# Introduction to Validations in Metadata-Driven Data Management

In the realm of metadata-driven data management, validations play a crucial role in ensuring the integrity and quality of both the metadata and the actual data. Validations are checks and constraints applied to verify that the information conforms to predefined rules. In this notebook, we will explore two primary types of validations:

- **Validation of Meta-Model Constraints**: The meta-model serves as the blueprint for structuring metadata, defining the entities, attributes, and relationships within a given system. Meta-model constraints specify the rules and standards that metadata must adhere to. For instance, the author's name should be a string, ensuring consistency and clarity in documenting the metadata. Validating meta-model constraints ensures that the metadata remains accurate, well-defined, and aligned with the intended structure.

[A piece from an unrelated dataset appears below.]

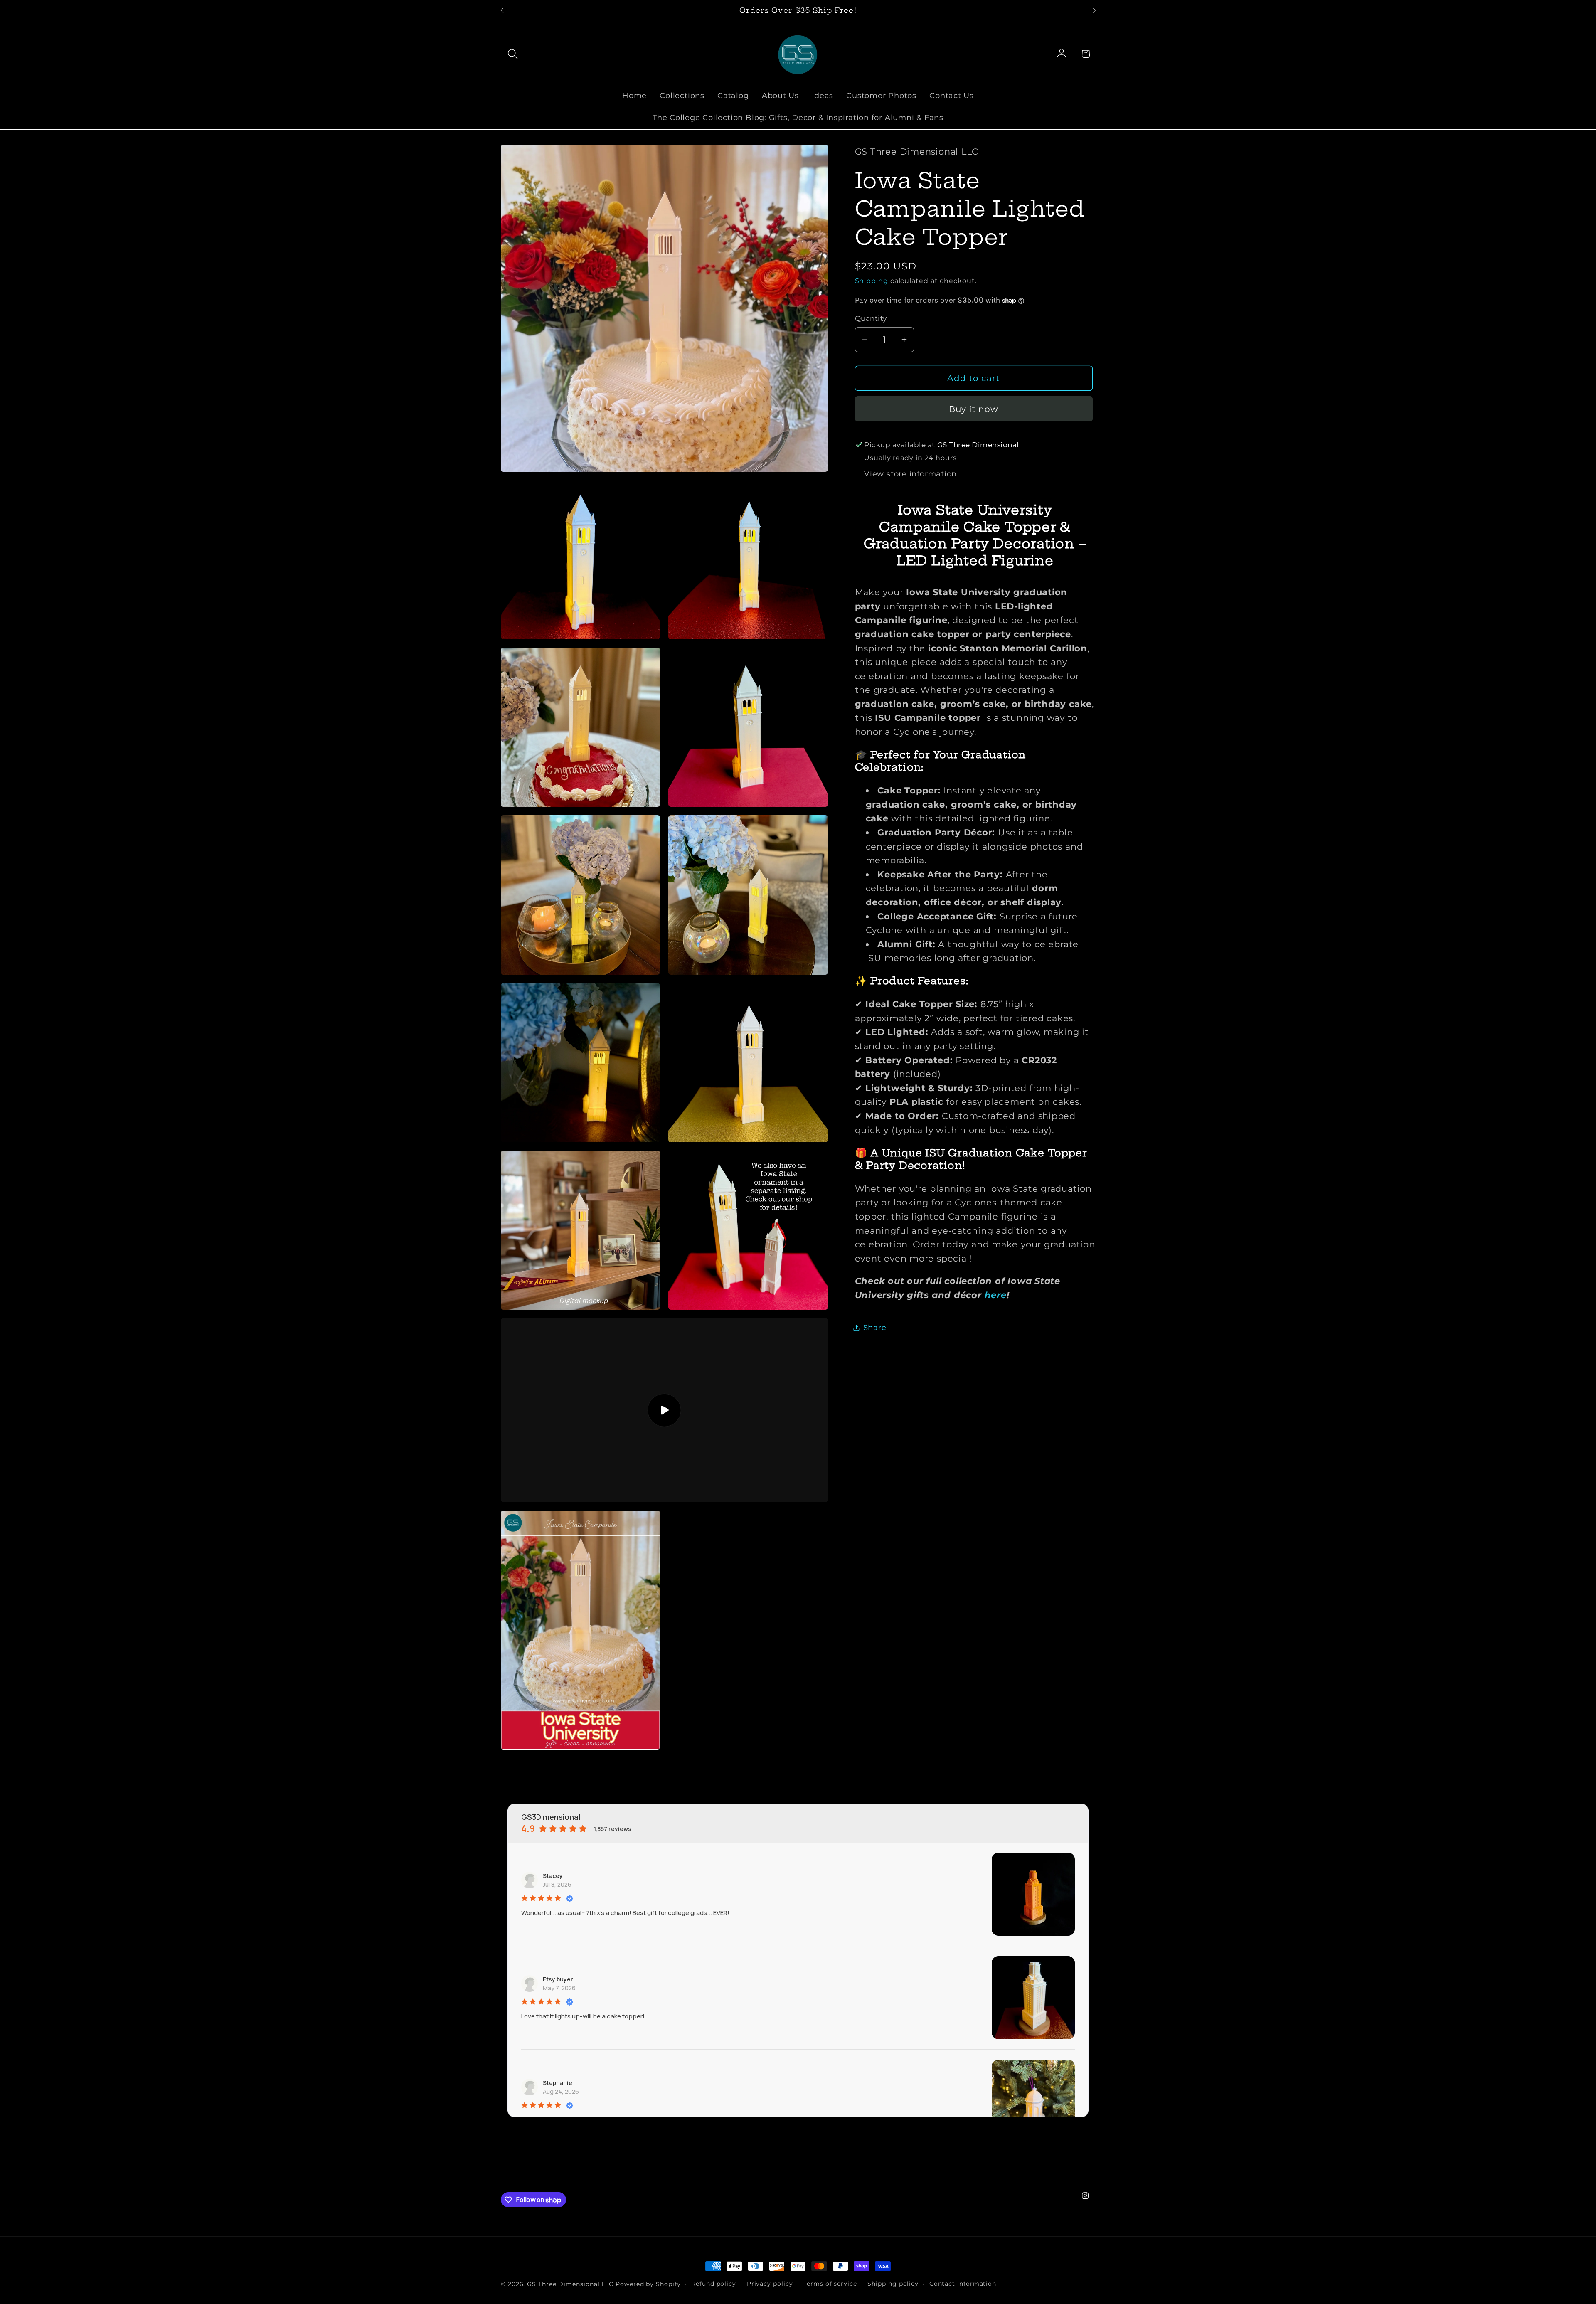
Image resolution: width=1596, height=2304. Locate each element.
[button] (513, 54)
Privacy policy (770, 2283)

- **Validation of Actual Data Using Metadata Constraints**: While meta-model constraints govern the structure of metadata, they also serve as a foundation for validating the actual data. Metadata constraints, such as minimum and maximum values, regex patterns, or length requirements can be used to validate the underlying data. For example, if the metadata dictates that the minimum value of a price should be zero and not negative, data validation ensures that this condition holds true for every data point related to pricing. This type of validation safeguards against inconsistencies and inaccuracies in the underlying data.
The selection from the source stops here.